Ver no escuro... Voar nas trevas! Os homens, usando a inteligência, descobriram aparelhos que permitem fazer o que o instinto sopra as aves noturnas. Os aviões modernos conseguem voo cego. A olho nu não se vê um palmo diante dos olhos. Os modernos aviões sobem e descem, voam a qualquer velocidade, baseados apenas em cálculos, na aparelhagem...
Importante é ser capaz de voar nas trevas, ser capaz de movimentar-se na escuridão, mas sempre a serviço do bem e não a serviço da destruição e da morte. O homem que fica de tocaia porque recebeu dinheiro para matar o adversário do poderoso é ave de rapina.
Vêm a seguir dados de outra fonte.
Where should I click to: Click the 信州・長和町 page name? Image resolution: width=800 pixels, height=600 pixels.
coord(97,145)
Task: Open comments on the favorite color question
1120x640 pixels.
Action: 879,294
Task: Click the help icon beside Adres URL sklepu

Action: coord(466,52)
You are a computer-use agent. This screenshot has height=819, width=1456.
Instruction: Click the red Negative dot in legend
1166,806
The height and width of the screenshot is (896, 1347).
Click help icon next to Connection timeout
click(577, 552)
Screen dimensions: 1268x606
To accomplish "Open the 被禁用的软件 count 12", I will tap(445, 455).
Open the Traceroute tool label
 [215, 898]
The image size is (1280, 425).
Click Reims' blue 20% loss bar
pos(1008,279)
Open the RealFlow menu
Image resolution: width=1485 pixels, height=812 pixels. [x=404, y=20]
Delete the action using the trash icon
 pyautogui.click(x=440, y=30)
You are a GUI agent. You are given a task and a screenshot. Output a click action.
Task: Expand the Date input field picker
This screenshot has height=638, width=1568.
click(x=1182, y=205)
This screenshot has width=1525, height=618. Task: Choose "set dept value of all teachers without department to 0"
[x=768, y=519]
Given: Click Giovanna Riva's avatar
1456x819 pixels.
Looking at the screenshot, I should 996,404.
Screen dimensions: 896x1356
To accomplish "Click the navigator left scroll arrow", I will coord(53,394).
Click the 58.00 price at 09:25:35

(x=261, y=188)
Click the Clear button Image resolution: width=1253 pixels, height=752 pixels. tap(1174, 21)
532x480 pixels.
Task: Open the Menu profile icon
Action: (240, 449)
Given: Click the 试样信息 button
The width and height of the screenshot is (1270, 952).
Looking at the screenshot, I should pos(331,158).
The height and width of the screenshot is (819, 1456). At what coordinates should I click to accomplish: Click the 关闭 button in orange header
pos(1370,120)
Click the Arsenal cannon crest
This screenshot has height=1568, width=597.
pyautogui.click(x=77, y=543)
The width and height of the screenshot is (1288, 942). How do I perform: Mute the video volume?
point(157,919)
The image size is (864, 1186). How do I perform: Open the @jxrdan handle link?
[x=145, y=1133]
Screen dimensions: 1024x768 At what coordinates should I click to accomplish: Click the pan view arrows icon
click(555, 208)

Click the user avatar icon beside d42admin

Bom é saber mover-se no mundo das sombras e guardar o amor a luz. Ave noturna pela necessidade de acudir a quem está nas trevas, ótimo!

Ave noturna no sentido de trocar o dia pela noite, a claridade pela sombra, não.

O mundo todo, não apenas o nosso País, nem apenas o mundo pobre, anda muito cheio de sombras, de fantasmas, de ameaças de morte, de assombrações... Para mover-se com segurança nesta hora turva, nada como lembrar-nos de que Cristo, nosso Irmão, venceu as trevas, venceu a morte.

A ressurreição de Cristo marcou para sempre nossas vidas. Na medida em que nos impregnamos do espírito de Cristo, devemos ser pascais, isto é, marcados pela Páscoa, pela ressurreição de Cristo.


Por mais longo que seja o túnel que esteja sendo atravessado, por mais espessa que seja a noite que esteja sendo vivida, sem sobra de lua ou de estrelas, ao menos interiormente ilumina-nos o Sol da Justiça. Por mais que sejamos obrigados a aprender com as aves noturnas a ver no escuro e voar na escuridão, não percamos jamais, nem de longe, um imenso amor à luz, certos de que ela vencerá as trevas, como a vida rirá da morte!